=== Enunciado 1 ===
Reproduza fielmente as linhas das entradas, começando pela linha que contém "This screenshot has height=299, width=427." e seguindo até a linha que contém "point(20,117)", ambas incluídas.

=== Trecho selecionado ===

------------

Terreiro acusa torcida organizada do Bahia de intolerância religiosa após pichação; grupo repudia ato e promete apuração


Casa de Oxumarê publicou uma nota de repúdio exigindo que a Torcida Organizada Bamor se retratasse e tomasse providências para conscientizar os membros do grupo. Torcida organizada picha Terreiro de candomblé após BA-VI
O terreiro Casa de Oxumarê – Ilê Oxumare Araka Axe Ogodo, localizado na Avenida Vasco da Gama, em Salvador, acusou membros da Torcida Organizada Bamor de intolerância religiosa. A acusação aconteceu após homens vestidos com blusas da torcida organizada picharem o muro do espaço religioso. Por meio de nota, divulgada nesta segunda-feira (19), a Bamor prometeu que o caso será apurado.
Em um vídeo, divulgado pela Casa de Oxumarê no domingo (18), é possível ver o momento em que o grupo de homens vestidos com camisas da torcida organizada picham o muro do terreiro. Os responsáveis pela depredação do espaço religioso estão acompanhados por um grupo enorme de torcedores, que descem a Avenida Vasco da Gama juntos.
Terreiro acusa torcida organizada do Bahia de intolerância religiosa após pichação
Reprodução/Casa de Oxumarê
Em nota, o terreiro afirmou que o ato de depredação foi cometido “sob o signo da intolerância e do desrespeito” e é um crime, já que o espaço é tombado como um patrimônio histórico e cultural do Brasil pelo Instituto do Patrimônio Histórico e Artístico Nacional (IPHAN).

------------

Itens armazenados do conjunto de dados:

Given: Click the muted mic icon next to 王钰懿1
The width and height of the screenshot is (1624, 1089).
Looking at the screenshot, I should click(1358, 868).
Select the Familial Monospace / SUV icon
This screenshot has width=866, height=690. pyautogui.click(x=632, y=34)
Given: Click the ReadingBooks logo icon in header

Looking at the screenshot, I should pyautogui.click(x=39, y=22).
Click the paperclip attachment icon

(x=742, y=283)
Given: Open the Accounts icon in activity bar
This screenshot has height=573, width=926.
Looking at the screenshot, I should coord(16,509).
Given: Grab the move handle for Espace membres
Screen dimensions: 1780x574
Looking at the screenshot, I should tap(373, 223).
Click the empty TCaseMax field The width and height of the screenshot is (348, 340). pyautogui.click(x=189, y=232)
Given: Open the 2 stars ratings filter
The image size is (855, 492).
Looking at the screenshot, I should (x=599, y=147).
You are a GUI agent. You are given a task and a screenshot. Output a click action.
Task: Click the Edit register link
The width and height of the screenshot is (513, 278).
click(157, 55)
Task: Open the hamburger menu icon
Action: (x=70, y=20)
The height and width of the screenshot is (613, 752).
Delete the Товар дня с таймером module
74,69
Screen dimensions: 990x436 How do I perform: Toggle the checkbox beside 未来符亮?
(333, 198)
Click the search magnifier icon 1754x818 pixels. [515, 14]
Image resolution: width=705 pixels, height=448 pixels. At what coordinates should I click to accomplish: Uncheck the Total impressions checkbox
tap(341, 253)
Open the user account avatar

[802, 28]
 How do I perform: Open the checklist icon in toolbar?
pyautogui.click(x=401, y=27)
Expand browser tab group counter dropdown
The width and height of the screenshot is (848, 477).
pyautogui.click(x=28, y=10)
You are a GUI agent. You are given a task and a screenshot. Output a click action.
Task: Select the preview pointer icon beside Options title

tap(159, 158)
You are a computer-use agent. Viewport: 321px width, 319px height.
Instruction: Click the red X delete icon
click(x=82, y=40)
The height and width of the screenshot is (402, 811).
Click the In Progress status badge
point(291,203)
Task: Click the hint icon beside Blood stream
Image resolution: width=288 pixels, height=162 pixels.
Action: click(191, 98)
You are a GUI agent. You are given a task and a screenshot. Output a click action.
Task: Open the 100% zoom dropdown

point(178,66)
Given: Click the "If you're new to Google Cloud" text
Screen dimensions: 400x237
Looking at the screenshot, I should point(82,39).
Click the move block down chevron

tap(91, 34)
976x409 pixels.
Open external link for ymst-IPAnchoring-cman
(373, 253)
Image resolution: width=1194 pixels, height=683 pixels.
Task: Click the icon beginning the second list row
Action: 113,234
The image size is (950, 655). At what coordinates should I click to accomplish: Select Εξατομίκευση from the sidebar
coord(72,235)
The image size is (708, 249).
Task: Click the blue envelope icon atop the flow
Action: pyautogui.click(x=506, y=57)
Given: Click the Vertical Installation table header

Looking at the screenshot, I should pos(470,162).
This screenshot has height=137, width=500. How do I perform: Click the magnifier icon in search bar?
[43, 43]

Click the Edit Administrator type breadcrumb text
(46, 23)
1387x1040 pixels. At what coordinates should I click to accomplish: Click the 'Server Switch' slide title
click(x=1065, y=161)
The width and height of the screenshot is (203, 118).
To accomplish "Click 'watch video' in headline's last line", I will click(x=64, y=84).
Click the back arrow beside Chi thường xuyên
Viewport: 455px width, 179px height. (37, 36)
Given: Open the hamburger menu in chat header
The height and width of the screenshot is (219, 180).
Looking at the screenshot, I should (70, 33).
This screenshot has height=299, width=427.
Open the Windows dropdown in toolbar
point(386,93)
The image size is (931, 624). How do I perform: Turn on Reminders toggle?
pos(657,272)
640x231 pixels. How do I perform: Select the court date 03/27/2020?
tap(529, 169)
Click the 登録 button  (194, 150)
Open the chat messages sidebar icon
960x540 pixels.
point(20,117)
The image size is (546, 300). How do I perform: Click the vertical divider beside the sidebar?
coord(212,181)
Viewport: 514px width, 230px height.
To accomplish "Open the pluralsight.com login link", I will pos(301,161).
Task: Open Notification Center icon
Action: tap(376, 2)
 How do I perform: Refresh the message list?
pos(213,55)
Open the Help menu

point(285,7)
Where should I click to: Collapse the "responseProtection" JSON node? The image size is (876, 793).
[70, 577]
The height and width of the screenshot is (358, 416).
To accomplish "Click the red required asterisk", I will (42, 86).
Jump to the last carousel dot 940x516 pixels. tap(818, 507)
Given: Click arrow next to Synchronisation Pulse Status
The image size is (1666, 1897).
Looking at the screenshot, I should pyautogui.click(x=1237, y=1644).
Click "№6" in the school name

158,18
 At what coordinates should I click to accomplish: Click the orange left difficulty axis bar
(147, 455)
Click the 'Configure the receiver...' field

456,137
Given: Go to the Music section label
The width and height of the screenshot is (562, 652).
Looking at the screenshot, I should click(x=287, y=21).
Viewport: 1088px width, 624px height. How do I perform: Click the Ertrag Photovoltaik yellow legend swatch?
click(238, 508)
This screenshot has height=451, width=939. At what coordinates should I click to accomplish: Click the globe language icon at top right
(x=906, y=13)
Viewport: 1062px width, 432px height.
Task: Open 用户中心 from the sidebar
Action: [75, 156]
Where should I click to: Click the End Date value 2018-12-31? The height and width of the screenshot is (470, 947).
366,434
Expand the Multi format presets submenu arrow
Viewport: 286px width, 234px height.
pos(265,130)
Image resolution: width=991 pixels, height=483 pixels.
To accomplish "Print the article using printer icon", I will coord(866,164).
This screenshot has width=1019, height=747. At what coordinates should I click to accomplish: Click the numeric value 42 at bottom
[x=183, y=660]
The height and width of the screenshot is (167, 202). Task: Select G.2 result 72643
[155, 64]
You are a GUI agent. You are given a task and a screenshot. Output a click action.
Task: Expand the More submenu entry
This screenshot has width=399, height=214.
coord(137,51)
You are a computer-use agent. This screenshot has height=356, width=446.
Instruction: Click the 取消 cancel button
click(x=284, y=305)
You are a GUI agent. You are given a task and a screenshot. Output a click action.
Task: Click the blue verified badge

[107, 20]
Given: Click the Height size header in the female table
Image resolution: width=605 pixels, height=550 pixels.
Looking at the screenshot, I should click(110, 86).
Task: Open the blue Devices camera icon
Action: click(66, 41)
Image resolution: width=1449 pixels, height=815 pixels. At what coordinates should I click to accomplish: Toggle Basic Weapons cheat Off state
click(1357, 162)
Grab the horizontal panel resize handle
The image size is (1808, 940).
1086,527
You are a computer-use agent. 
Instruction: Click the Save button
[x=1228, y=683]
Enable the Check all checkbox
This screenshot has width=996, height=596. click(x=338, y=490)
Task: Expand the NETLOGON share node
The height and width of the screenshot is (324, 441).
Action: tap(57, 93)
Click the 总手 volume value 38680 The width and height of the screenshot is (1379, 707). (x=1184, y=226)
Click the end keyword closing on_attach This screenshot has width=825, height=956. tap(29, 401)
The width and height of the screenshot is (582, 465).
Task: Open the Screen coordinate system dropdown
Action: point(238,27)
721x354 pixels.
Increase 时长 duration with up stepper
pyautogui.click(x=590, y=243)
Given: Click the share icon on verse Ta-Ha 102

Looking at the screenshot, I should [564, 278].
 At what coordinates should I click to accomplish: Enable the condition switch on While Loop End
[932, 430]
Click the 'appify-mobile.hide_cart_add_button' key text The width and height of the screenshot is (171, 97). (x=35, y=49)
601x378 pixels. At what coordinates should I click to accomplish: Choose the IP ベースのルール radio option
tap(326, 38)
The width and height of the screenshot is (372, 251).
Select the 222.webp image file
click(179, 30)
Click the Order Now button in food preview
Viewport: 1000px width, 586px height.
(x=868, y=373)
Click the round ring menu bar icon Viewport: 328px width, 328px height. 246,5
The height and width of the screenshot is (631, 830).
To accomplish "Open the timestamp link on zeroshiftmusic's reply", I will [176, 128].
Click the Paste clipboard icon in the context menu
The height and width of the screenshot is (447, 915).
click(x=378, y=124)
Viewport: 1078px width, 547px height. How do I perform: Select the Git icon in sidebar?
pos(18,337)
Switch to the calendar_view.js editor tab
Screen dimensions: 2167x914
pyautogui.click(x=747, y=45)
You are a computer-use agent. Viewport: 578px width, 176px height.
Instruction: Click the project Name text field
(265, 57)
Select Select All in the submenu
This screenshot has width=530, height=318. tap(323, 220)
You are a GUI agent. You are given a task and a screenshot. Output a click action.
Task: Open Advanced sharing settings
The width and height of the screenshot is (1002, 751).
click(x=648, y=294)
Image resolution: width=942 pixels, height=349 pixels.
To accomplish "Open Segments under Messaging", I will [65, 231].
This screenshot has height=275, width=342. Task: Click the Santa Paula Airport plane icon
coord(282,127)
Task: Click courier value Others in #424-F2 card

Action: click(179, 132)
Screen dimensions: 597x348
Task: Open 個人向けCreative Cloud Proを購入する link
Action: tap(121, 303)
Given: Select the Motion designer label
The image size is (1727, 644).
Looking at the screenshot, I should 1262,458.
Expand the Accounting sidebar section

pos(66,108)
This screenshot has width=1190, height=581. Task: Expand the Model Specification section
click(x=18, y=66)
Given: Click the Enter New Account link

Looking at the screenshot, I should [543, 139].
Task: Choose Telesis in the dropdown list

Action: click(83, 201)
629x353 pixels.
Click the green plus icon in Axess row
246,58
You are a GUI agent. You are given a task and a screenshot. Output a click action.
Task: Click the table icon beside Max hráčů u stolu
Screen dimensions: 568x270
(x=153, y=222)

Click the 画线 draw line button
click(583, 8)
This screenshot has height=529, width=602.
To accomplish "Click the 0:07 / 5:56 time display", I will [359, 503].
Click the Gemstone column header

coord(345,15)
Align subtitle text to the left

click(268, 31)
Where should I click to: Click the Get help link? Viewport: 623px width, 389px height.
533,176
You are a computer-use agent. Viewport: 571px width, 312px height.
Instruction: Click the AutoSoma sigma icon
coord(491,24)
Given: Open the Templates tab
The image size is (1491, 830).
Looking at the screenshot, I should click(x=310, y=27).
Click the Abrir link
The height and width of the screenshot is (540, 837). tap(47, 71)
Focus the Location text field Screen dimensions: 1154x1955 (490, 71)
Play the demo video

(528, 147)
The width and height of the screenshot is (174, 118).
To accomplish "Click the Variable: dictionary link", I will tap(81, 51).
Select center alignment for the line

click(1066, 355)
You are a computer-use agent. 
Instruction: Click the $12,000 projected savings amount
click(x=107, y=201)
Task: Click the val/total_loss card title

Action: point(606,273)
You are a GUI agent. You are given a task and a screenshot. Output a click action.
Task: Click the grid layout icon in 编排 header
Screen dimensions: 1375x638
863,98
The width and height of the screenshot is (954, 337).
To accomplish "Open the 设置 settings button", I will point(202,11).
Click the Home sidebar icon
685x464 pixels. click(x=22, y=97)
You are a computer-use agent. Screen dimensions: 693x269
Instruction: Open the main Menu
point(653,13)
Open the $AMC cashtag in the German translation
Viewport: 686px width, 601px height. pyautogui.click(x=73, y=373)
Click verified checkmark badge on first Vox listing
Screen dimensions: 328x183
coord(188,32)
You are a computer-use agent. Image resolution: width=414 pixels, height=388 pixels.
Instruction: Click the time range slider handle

------------

=== Enunciado 2 ===
Traduza para o inglês esta frase da notícia sobre a pichação do terreiro: "Os responsáveis pela depredação do espaço religioso estão acompanhados por um grupo enorme de torcedores, que descem a Avenida Vasco da Gama juntos."

=== Resultado final 1 ===
This screenshot has height=299, width=427.
Open the Windows dropdown in toolbar
point(386,93)
The image size is (931, 624). How do I perform: Turn on Reminders toggle?
pos(657,272)
640x231 pixels. How do I perform: Select the court date 03/27/2020?
tap(529, 169)
Click the 登録 button  (194, 150)
Open the chat messages sidebar icon
960x540 pixels.
point(20,117)

=== Resultado final 2 ===
Those responsible for the vandalism of the religious space are accompanied by a huge group of fans, who walk down Avenida Vasco da Gama together.